局所の膨隆が主です。ソ径部とよばれる足の付け根に近いところが腫れてきます。普段は何ともなくても、立った時や泣いた時にみられます。出ているときは局所の不快感や鈍痛があります。横になって軽く押さえると自然に引っ込みます。

合併症・緊急のポイント

 狭い部分(ヘルニア門)から、強い腹圧などによって腸がたくさん押し出され、戻らない状態は、嵌頓(かんとん)ヘルニアといって大変危険です。痛みが強く、又吐いたり、ショックを起こしたりなどの強い症状がみられます。ヘルニア嚢内の腸がヘルニアの入り口(ヘルニア門)で締め付けられて、血液が腸へ充分に流れなくなったためです。このまま長い時間がたつと、腸が腐ったり破れたりして、腹膜炎になることがあります。ヘルニアのある児が、急に火がついたように泣いたり、吐いたりした時は、これを疑ってももの付け根をよく観察する必要があります。戻らないときはすぐに医師の診察や治療を受けてください。緊急手術が必要となることがあります。

治療方法は?

 ソ径ヘルニアは自然治癒が少なく、外科的な治療、すなわち手術が必要になります。 小児の場合、腹膜が鞘状になったヘルニア嚢を出きるだけ上方でしばり(高位結紮)、ヘルニア門を閉鎖します。  成人の場合は、腹壁の抵抗が減弱し筋肉や筋膜が弱っているため、ヘルニア嚢の切除に続いてヘルニア門の閉鎖や後壁補強を行う必要があります。
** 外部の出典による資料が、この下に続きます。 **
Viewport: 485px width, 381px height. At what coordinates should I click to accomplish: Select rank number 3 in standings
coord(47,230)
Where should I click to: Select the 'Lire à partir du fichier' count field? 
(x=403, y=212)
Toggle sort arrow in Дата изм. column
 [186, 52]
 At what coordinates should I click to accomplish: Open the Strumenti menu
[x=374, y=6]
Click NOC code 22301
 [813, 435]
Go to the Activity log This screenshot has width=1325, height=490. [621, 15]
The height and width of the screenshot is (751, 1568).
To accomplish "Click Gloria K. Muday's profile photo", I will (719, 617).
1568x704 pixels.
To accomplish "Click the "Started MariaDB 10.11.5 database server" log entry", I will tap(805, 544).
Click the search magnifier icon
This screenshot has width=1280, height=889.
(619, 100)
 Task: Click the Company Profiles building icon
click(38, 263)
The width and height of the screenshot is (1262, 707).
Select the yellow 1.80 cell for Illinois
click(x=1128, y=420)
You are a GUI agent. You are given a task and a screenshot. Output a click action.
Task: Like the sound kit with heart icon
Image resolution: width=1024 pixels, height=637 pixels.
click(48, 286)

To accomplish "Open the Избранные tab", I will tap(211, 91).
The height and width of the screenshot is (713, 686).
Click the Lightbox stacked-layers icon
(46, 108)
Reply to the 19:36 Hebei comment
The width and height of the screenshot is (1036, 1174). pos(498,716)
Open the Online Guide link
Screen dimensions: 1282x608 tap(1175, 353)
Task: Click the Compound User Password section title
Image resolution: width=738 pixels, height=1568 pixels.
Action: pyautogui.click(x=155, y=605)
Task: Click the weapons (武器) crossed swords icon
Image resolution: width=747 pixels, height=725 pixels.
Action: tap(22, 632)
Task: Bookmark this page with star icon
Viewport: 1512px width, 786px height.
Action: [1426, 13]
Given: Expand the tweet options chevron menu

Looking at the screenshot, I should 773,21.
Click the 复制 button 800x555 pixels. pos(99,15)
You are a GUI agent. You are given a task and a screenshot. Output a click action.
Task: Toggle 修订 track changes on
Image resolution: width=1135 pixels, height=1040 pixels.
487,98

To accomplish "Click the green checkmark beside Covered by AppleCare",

以前は靭帯や筋肉を直接縫い合わせる方法がとられていましたが、最近はメッシュ状のプラグやシートを当て、ヘルニアの出てくる所を閉じ、同時に後壁の弱い所を補強する方法が広く行われる様になってきました。この新しい方法により手術部位のつっぱりが少なくなり、手術後の痛みが軽く、早期に日常生活に復帰できる様になりました。又再発も少なくなってきています。  手術にあたって、小児の場合は全身麻酔で行います。通常二十〜三十分で済み、当日は食事もとれ、入院も一〜三日程度で済みます。成人の場合、全身麻酔ではなく、局所麻酔や硬膜外麻酔で出来ます。この場合も当日食事がとれ歩行もでき、数日の入院で済みます。最近は日帰り手術も盛んに行われるようになりました。嵌頓ヘルニアの場合を除いては、都合の良い時期に手術する待機手術もあります。小児の場合には春・夏休み時に、又成人の場合には仕事の都合などで日時を決めることもできますので、ご相談ください。